## SELECTED PASSAGE
▼

# The Nickname Game



## ProgMetal_64 (Sep 5, 2009)

So, the idea here is to say the name of a Pokemon, then the next poster gives a nickname for that Pokemon as well as provide the next Pokemon to nickname. And it keeps going on to create a huge chain.

Example:

Poster 1: Voltorb

Poster 2: Time Bomb; Swampert

Poster 3: Mudslide, Pidgeot

...and so on and so forth.


I'll start: Vaporeon


----------



## Starly (Sep 5, 2009)

Bubble Jet; Scyther


----------



## Karkat Vantas (Sep 5, 2009)

Scytheman!

Dunsparce.


----------



## ProgMetal_64 (Sep 5, 2009)

Misunderstood (I know it dosen't fit the character limit but it works); Wigglytuff


----------



## Starly (Sep 5, 2009)

YoomTa; Togekiss


----------



## Chao Spriter (Sep 6, 2009)

Joy. Arceus. :O That'll be hard.


----------



## Tigerclaw (Sep 6, 2009)

Zeus. Mew


----------



## Hyozanryu (Sep 6, 2009)

▲

## TASKS FOR THIS EXERCISE
#1 In the nickname game thread, which Pokemon does ProgMetal_64 name to start the chain?
#2 List every nickname that players give in the nickname game thread, leaving out the ones in the example.
#3 Carry on the Pokemon nickname game thread from the point where it stops.

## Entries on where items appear
▼

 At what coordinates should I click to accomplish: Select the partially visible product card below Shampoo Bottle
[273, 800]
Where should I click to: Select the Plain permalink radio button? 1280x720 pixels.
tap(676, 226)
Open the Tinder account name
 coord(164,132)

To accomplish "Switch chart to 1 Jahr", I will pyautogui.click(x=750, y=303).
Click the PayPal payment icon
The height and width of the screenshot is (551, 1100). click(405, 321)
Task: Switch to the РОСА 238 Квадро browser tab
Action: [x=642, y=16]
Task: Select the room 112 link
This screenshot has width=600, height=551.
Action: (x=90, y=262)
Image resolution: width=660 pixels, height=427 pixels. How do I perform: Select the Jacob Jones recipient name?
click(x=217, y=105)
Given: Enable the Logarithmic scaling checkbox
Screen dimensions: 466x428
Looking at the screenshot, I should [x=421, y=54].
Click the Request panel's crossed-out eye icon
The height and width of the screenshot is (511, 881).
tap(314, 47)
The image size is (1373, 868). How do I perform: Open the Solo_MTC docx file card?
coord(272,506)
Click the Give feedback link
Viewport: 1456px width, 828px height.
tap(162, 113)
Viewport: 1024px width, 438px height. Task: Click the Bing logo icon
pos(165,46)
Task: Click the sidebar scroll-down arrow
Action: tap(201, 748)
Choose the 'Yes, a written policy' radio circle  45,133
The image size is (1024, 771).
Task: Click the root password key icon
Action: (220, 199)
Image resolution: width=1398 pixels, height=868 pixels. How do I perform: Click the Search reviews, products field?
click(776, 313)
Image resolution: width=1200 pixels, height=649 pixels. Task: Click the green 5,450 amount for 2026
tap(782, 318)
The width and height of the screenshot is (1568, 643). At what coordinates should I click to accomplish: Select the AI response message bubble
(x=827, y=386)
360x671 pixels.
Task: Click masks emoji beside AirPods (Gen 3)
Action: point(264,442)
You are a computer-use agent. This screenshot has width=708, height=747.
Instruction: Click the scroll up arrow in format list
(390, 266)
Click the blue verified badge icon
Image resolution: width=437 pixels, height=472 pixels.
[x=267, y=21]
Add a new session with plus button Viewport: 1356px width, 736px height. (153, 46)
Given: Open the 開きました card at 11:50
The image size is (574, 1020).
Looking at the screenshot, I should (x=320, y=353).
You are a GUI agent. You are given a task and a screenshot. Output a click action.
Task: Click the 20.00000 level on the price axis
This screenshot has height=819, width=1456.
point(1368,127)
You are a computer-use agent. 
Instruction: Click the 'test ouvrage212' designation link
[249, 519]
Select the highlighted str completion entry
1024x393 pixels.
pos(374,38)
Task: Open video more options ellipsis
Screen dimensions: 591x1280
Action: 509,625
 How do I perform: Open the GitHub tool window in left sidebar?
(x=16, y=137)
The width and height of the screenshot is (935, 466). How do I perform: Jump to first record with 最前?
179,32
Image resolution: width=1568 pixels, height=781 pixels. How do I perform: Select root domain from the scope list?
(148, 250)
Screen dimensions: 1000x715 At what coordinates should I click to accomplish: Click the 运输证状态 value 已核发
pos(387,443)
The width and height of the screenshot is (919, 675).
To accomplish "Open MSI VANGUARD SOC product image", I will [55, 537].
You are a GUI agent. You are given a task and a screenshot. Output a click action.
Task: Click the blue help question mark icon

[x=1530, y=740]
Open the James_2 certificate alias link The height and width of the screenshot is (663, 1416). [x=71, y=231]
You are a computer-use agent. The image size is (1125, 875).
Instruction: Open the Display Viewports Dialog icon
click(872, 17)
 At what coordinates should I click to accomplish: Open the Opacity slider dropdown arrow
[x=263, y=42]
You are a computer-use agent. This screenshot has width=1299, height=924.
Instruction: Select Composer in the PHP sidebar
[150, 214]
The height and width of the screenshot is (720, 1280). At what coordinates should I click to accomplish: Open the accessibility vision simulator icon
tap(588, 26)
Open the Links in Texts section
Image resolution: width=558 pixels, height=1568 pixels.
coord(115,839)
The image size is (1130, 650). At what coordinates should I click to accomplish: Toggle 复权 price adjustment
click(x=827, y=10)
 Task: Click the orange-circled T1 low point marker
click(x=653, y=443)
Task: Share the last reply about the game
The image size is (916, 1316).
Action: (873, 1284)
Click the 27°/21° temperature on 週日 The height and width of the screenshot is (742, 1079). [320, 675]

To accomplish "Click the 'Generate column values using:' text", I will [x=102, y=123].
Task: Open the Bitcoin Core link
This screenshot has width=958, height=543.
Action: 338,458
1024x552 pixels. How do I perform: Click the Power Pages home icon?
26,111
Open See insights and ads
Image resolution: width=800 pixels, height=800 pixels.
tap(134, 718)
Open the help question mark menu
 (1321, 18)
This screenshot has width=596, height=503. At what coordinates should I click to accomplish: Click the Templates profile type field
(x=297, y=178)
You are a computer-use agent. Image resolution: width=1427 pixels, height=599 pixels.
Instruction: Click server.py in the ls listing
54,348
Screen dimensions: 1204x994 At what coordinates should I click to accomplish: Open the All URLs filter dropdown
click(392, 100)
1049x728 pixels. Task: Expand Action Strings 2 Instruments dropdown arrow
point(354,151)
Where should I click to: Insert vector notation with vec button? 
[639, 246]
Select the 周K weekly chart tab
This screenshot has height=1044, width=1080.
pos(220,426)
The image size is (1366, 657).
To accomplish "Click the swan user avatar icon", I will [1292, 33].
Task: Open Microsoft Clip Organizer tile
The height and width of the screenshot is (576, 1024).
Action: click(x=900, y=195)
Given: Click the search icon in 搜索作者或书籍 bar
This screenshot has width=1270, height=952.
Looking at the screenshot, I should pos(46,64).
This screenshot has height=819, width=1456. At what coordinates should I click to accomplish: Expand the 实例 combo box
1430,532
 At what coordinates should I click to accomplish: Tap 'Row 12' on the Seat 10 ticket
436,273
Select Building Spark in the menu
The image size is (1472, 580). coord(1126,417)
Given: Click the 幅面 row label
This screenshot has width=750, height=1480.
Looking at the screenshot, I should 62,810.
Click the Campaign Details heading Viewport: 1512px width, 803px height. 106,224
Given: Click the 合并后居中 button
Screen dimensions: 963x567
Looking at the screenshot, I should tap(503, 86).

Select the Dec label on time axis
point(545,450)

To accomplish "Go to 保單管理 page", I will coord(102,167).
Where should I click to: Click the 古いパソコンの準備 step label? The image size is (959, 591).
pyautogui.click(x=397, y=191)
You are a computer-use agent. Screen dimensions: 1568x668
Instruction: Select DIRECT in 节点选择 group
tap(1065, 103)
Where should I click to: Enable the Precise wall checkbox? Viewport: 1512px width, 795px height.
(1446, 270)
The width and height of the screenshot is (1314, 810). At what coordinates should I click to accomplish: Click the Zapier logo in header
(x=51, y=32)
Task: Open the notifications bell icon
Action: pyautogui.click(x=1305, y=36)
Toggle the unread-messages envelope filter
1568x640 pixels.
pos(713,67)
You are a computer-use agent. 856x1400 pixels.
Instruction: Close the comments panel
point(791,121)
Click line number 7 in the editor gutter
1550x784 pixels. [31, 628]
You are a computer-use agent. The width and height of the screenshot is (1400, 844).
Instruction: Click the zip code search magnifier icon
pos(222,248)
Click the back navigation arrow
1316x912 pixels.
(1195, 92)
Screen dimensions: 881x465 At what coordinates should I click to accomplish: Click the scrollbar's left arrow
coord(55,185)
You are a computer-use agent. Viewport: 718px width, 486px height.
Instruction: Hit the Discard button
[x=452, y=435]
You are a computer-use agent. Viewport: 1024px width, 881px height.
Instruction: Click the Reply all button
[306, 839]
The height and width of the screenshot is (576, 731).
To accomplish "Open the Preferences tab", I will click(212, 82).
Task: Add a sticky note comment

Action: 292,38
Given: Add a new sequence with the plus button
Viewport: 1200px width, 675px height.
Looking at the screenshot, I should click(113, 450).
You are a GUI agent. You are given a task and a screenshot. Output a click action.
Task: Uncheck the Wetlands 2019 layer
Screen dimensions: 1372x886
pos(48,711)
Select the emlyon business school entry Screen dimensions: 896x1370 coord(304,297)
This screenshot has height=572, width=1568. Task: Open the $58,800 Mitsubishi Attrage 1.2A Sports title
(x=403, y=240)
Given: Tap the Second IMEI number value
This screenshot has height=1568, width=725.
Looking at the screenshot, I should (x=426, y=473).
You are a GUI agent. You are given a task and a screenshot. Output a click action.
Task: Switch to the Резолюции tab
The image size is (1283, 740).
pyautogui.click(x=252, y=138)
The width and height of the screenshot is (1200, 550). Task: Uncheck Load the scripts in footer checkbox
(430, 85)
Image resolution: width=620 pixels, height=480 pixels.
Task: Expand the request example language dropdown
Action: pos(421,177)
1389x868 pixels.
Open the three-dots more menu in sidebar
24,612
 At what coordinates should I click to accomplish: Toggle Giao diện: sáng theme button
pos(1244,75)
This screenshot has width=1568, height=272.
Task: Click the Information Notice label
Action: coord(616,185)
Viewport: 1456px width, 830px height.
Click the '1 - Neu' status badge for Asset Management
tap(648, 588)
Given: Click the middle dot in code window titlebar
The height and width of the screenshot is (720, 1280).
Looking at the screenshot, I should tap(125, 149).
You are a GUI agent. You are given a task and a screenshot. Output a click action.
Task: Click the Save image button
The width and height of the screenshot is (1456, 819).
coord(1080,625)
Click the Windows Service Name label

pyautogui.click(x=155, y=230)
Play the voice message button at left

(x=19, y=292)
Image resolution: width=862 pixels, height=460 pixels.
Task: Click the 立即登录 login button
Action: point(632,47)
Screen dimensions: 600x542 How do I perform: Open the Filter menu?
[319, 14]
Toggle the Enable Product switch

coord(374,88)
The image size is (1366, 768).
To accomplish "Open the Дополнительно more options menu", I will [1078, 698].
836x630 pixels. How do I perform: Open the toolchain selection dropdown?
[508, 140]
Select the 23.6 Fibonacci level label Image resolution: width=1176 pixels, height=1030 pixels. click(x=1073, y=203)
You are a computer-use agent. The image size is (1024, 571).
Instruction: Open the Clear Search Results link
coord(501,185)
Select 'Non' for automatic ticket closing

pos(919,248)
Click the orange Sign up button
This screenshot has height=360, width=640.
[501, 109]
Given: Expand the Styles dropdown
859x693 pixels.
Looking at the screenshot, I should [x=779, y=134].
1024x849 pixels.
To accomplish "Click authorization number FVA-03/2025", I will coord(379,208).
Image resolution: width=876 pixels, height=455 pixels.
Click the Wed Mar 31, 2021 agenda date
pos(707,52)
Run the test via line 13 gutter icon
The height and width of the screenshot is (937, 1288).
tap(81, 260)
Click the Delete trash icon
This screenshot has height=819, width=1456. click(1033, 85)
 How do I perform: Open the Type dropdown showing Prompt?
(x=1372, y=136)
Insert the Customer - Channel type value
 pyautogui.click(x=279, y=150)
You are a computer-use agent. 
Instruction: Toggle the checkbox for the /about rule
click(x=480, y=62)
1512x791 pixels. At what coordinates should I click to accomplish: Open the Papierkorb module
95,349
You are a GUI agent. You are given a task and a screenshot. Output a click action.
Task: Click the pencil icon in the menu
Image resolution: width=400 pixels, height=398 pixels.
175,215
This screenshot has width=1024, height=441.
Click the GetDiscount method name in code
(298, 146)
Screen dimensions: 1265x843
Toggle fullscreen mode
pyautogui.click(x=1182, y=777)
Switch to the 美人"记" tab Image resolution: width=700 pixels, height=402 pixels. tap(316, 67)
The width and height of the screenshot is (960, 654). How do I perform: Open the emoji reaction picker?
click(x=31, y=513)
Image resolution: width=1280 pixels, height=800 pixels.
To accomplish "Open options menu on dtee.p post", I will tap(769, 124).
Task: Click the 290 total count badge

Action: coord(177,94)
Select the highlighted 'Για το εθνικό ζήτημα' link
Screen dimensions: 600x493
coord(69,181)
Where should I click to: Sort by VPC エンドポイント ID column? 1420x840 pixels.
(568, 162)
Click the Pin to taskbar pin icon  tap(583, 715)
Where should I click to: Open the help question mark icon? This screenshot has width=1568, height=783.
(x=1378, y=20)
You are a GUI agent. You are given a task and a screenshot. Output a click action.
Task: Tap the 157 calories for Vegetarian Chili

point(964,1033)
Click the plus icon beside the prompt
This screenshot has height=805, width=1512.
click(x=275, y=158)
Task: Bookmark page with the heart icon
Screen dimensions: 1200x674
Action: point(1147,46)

▲

## RESULTS IN ORDER
#1 Vaporeon

#2 Bubble Jet, Scytheman, Misunderstood, YoomTa, Joy, Zeus

#3
Myall, Ninetales


----------



## Lars The Turtwig (Sep 6, 2009)

A million mails. Dragonite
(a random knight)


----------



## ProgMetal_64 (Sep 6, 2009)

PM64 (look at my avatar, then look at my username, and you'll understand this one)

Torterra


----------



## Noctowl (Sep 6, 2009)

Groundie

Chatot


----------



## Starly (Sep 6, 2009)

chatterbox; Clefa


----------



## Noctowl (Sep 6, 2009)

Starlight

Butterfree


----------



## Starly (Sep 6, 2009)

Flutterby; Beautifly


----------



## Diz (Sep 6, 2009)

Pokey; Ditto


----------



## Starly (Sep 6, 2009)

Goo; vaporeon


----------



## ProgMetal_64 (Sep 6, 2009)

Fishtail, Kyogre


----------



## Starly (Sep 6, 2009)

Whale Fish; Groudon


----------



## Karkat Vantas (Sep 7, 2009)

King Crimson Guy Who Makes Continents and Other Landforms (KCGWMCAOL)

Teddiursa


----------



## glitchedgamer (Sep 7, 2009)

Honeyphile; Venomoth


----------



## Hyozanryu (Sep 7, 2009)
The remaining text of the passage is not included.